▸ Task instructions: Below are some records; give them all again exactly, but not the pictures.

════

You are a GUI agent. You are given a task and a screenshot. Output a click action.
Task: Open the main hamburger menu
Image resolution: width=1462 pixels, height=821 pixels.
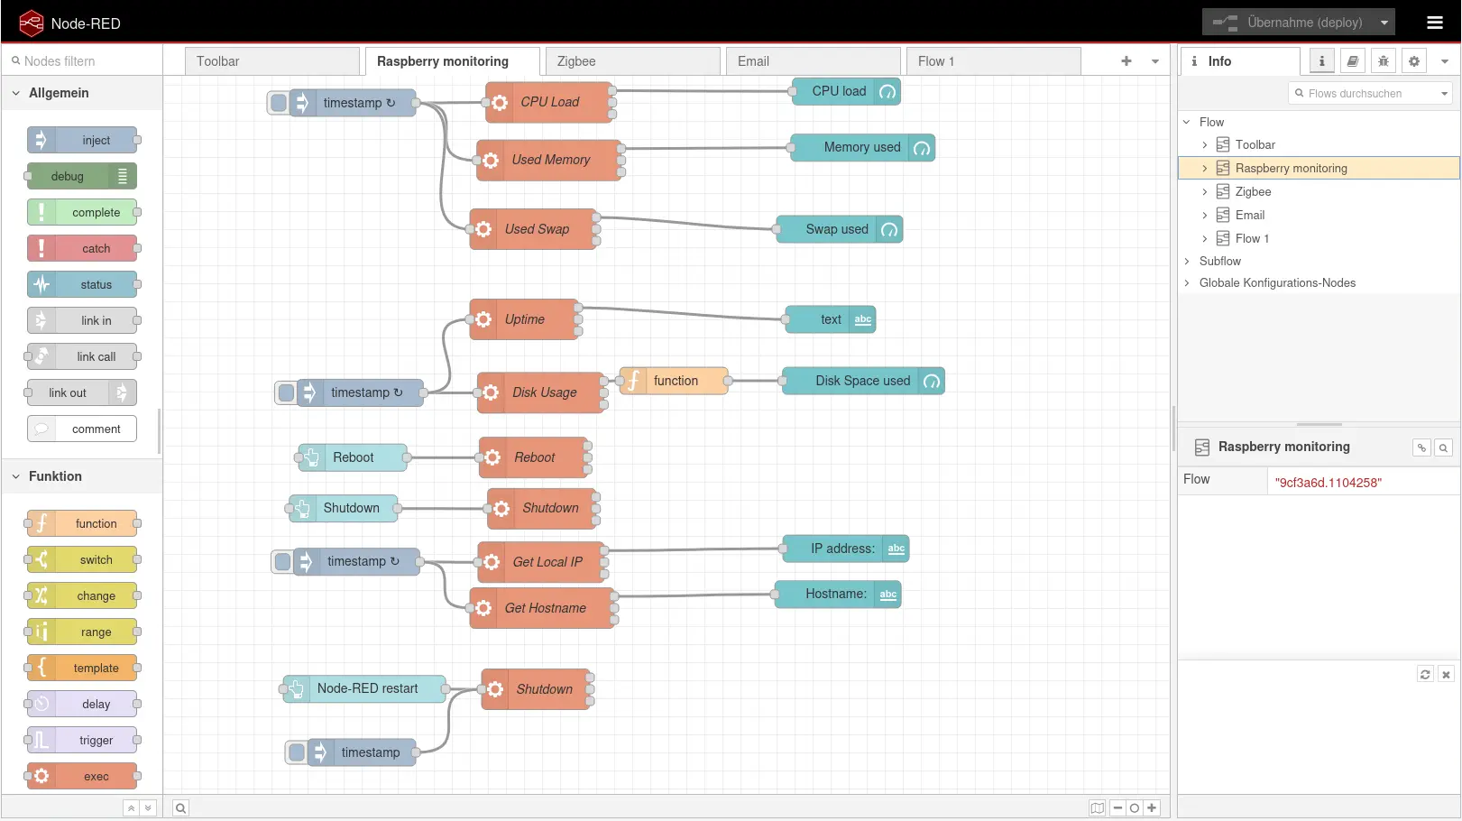pos(1435,23)
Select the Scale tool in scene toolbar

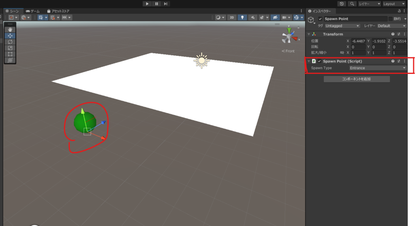10,48
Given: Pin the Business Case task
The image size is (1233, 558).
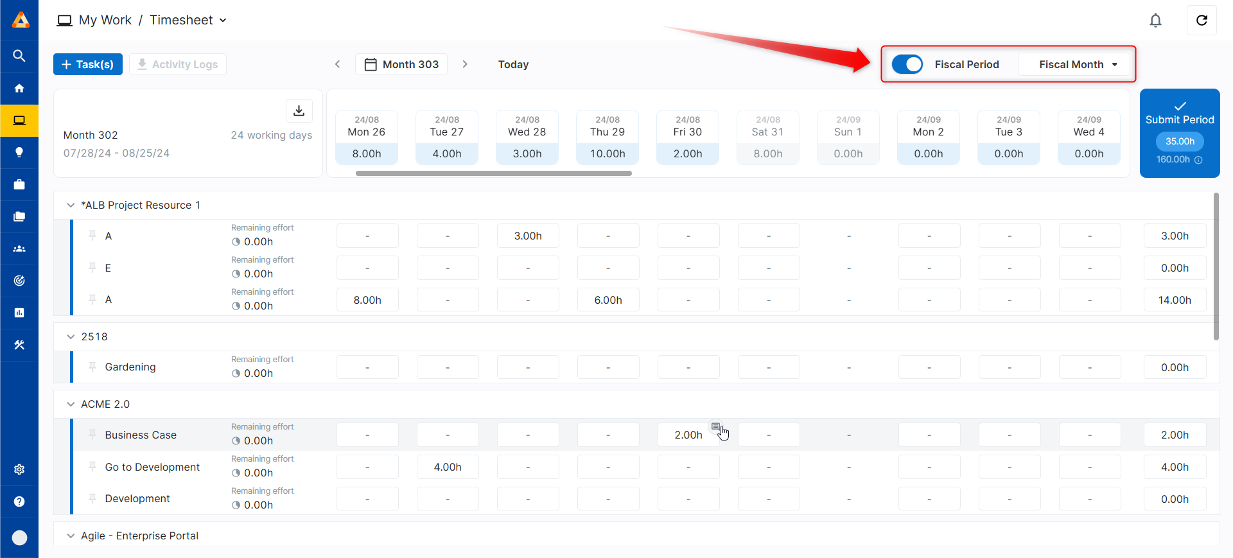Looking at the screenshot, I should coord(92,435).
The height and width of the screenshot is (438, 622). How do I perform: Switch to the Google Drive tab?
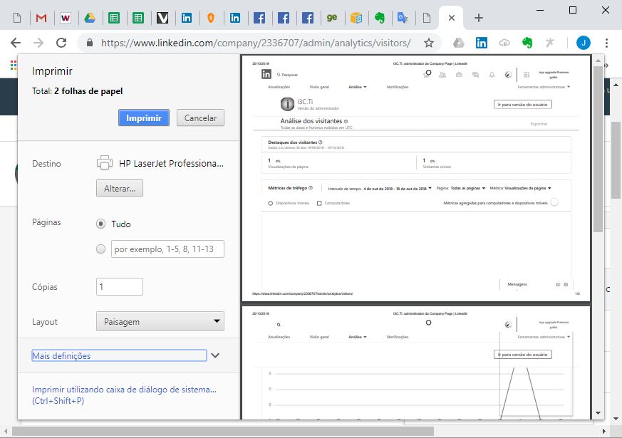90,18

════

▸ Answer:
You are a GUI agent. You are given a task and a screenshot. Output a click action.
Task: Open the main hamburger menu
Image resolution: width=1462 pixels, height=821 pixels.
pos(1435,23)
Select the Scale tool in scene toolbar

10,48
Given: Pin the Business Case task
The image size is (1233, 558).
Looking at the screenshot, I should coord(92,435).
The height and width of the screenshot is (438, 622). How do I perform: Switch to the Google Drive tab?
90,18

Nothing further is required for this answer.